Work to be completed = Extract precisely the lines that run from the line containing "This screenshot has height=456, width=628." to the end of the records below, with both ends included and pictures omitted.

[Saved data entries]
↓

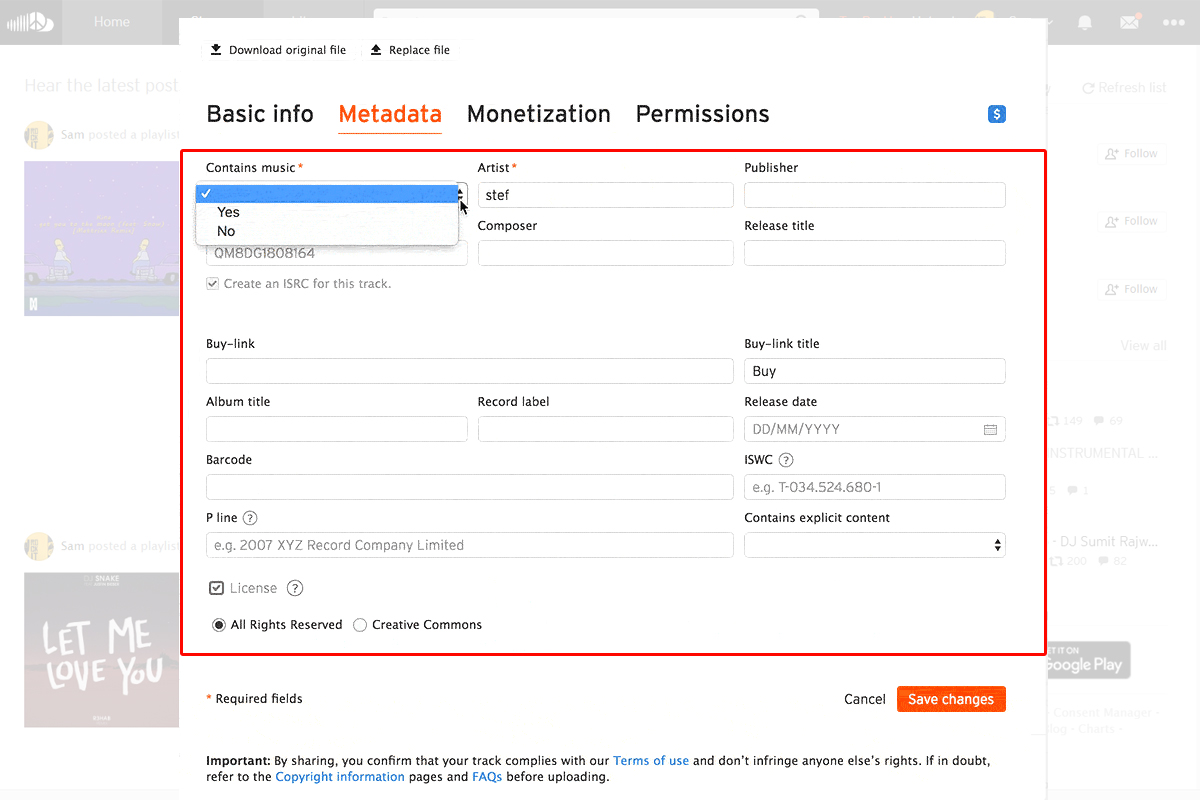
Task: Click the Save changes button
Action: pyautogui.click(x=951, y=699)
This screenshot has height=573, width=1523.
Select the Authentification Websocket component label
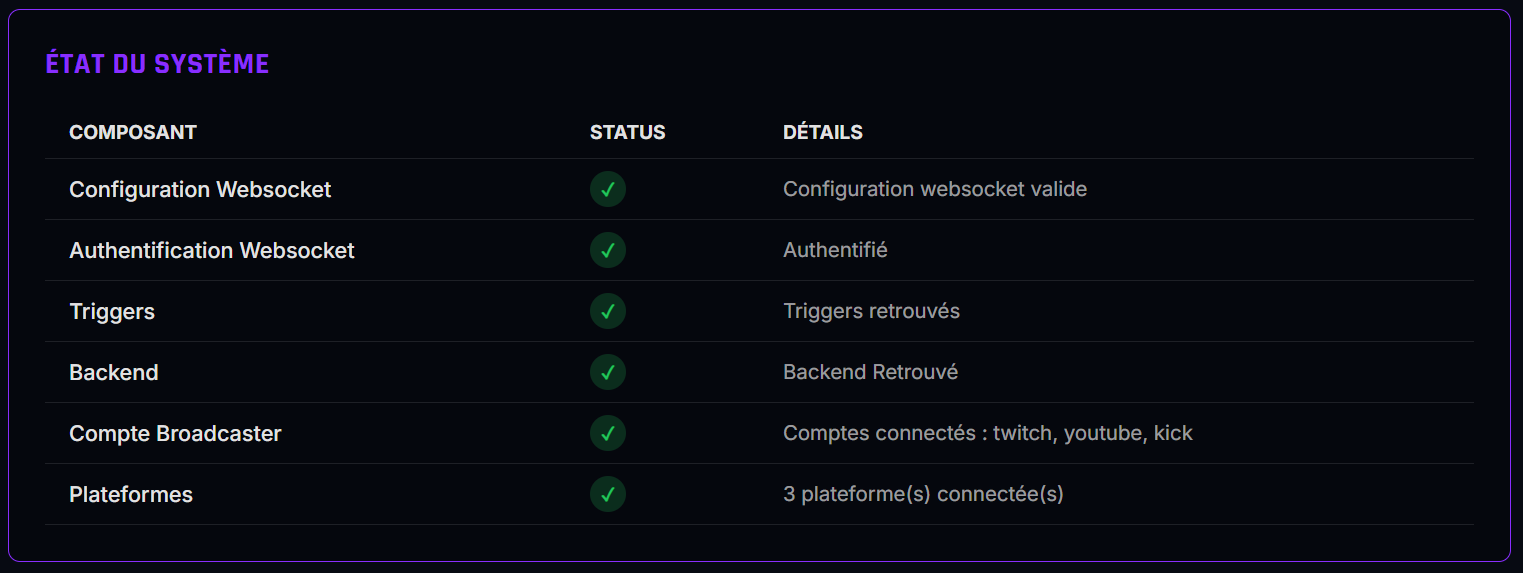pyautogui.click(x=212, y=250)
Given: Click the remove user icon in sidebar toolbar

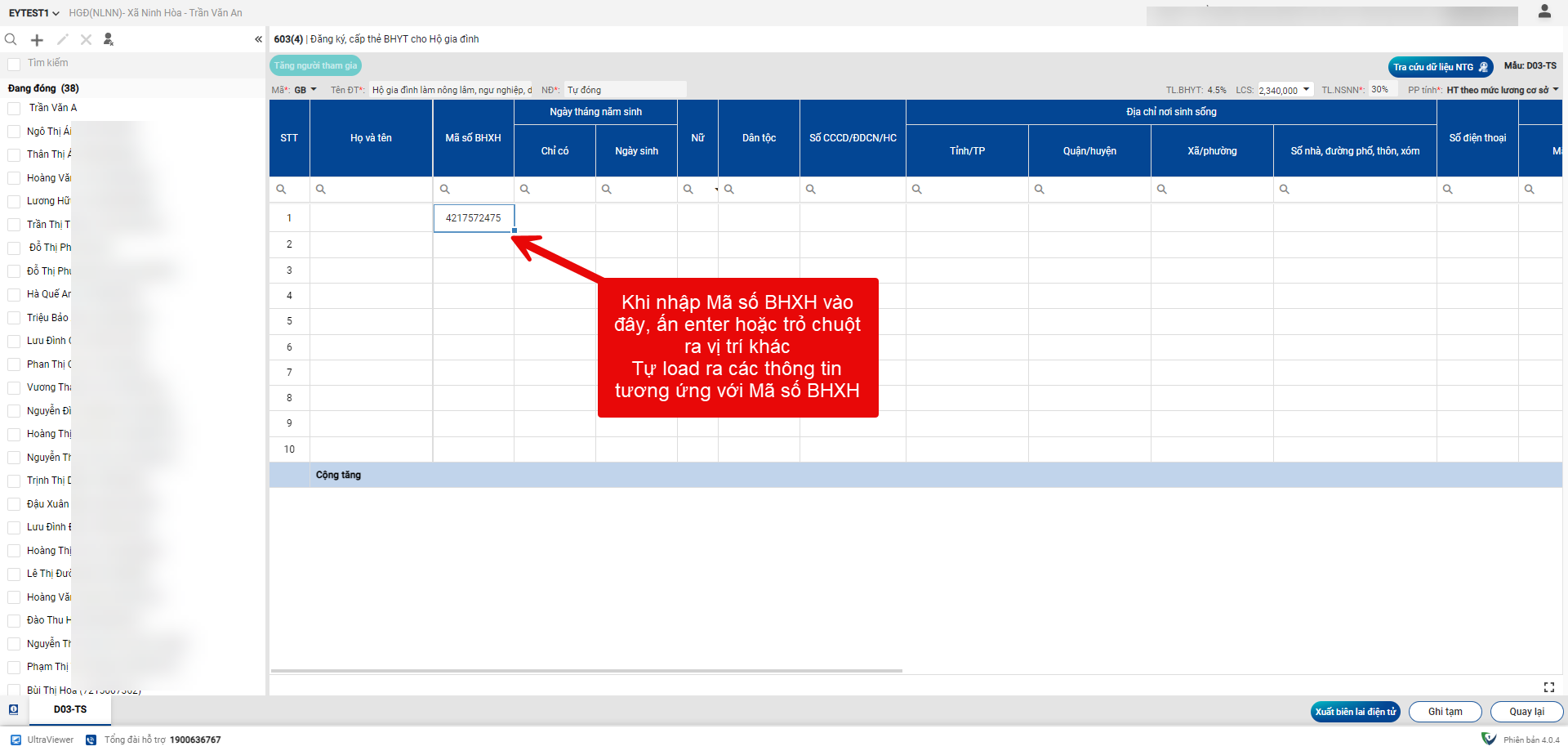Looking at the screenshot, I should tap(109, 40).
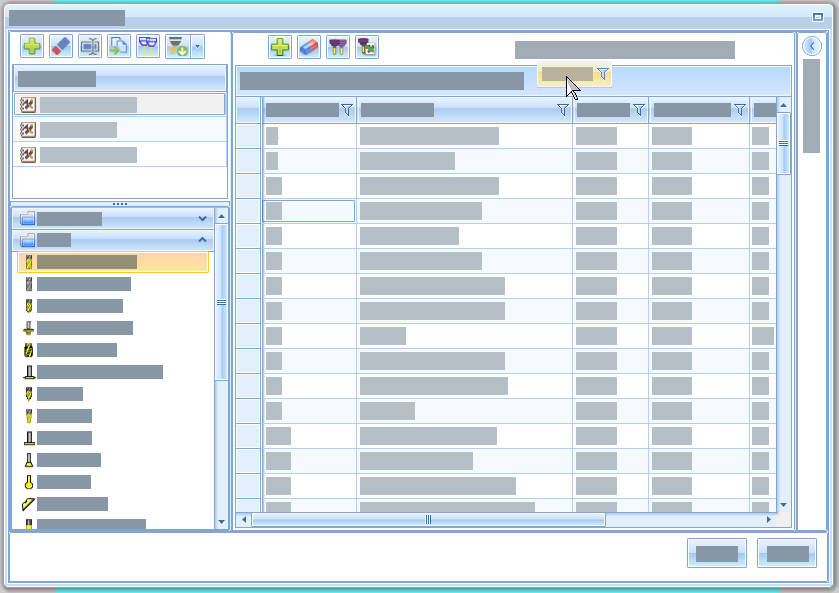This screenshot has height=593, width=839.
Task: Click the copy document icon in left toolbar
Action: coord(119,46)
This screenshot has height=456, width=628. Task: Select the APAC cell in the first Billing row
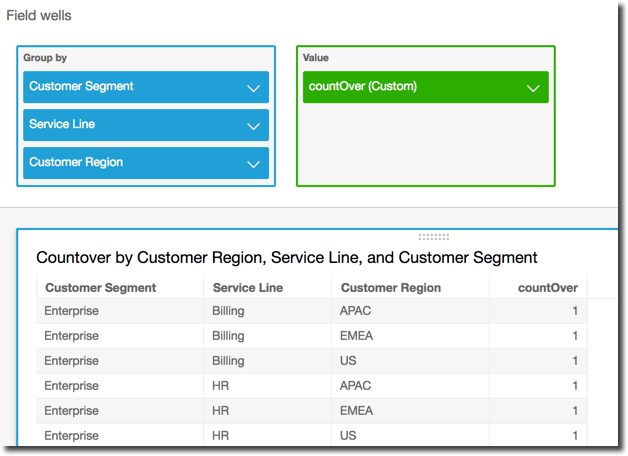[355, 311]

↑

Response =
This screenshot has height=456, width=628. Task: Select the APAC cell in the first Billing row
[355, 311]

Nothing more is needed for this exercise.